**What is expected:** Take the data below and write it out exactly, except for the pictures.
--- Data extracts ---
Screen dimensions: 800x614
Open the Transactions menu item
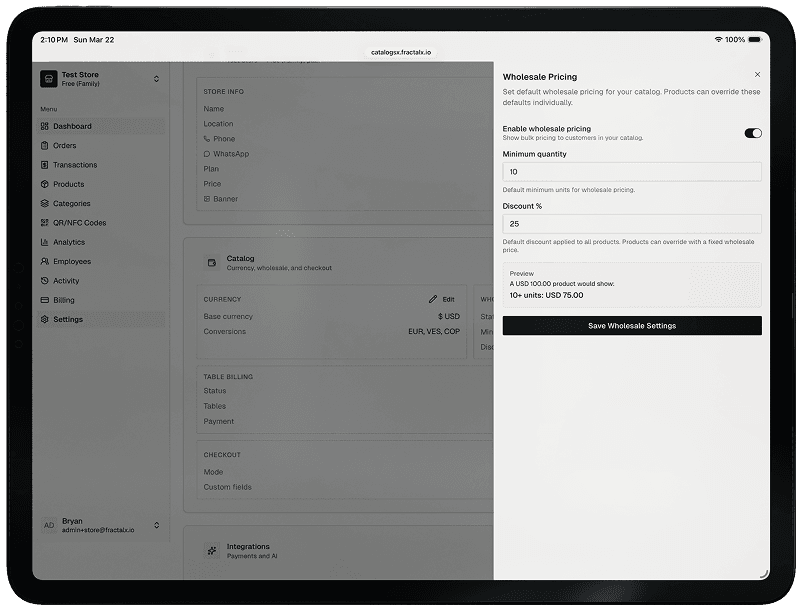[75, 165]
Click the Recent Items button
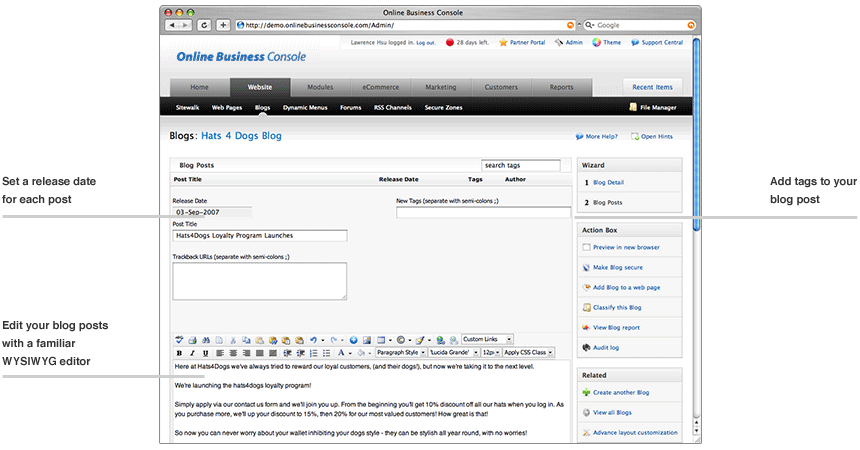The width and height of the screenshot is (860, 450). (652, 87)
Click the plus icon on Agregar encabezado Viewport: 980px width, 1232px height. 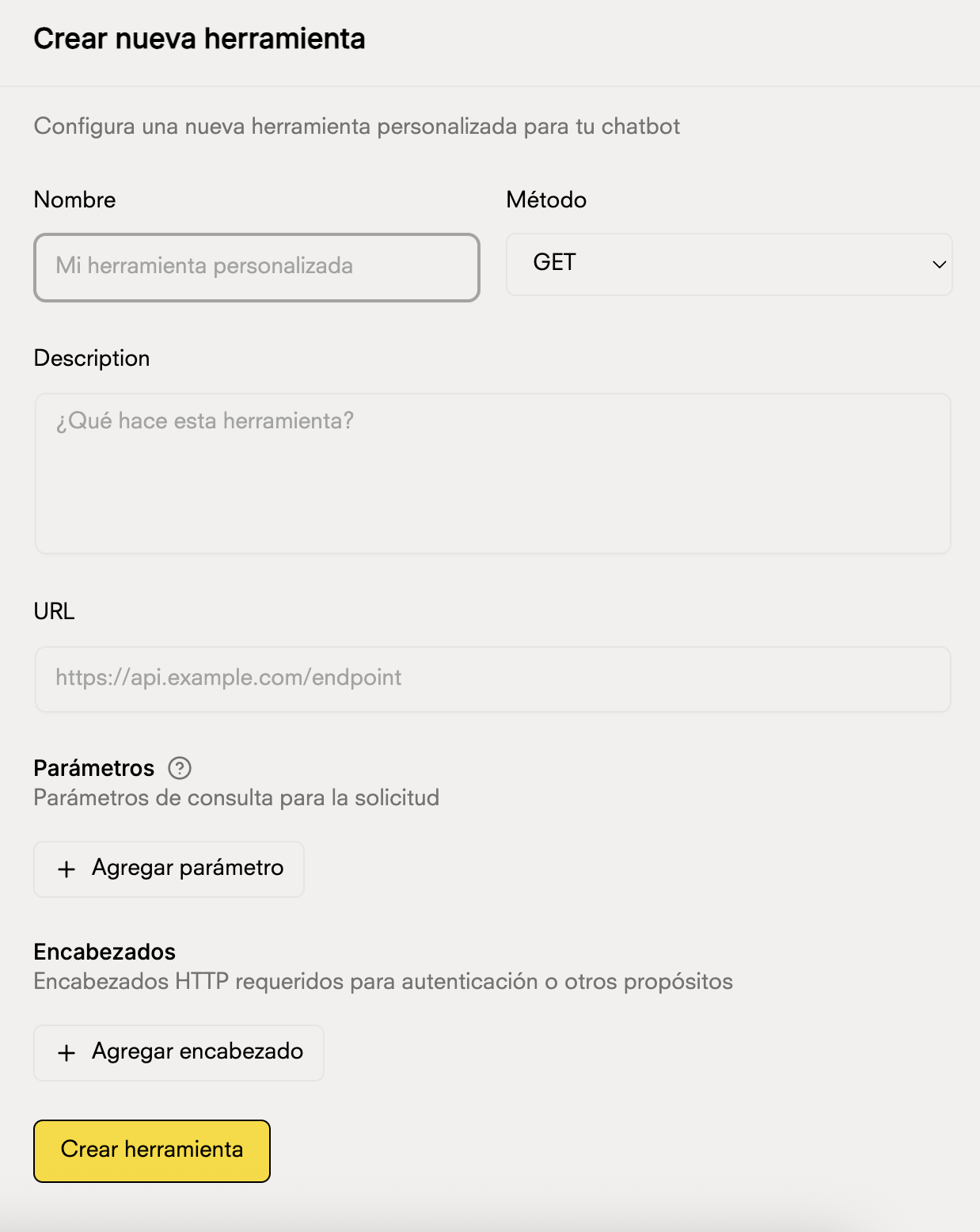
---
**Task answer:**
Screen dimensions: 800x614
Open the Transactions menu item
[75, 165]
Click the Recent Items button
The width and height of the screenshot is (860, 450). (652, 87)
Click the plus icon on Agregar encabezado Viewport: 980px width, 1232px height. 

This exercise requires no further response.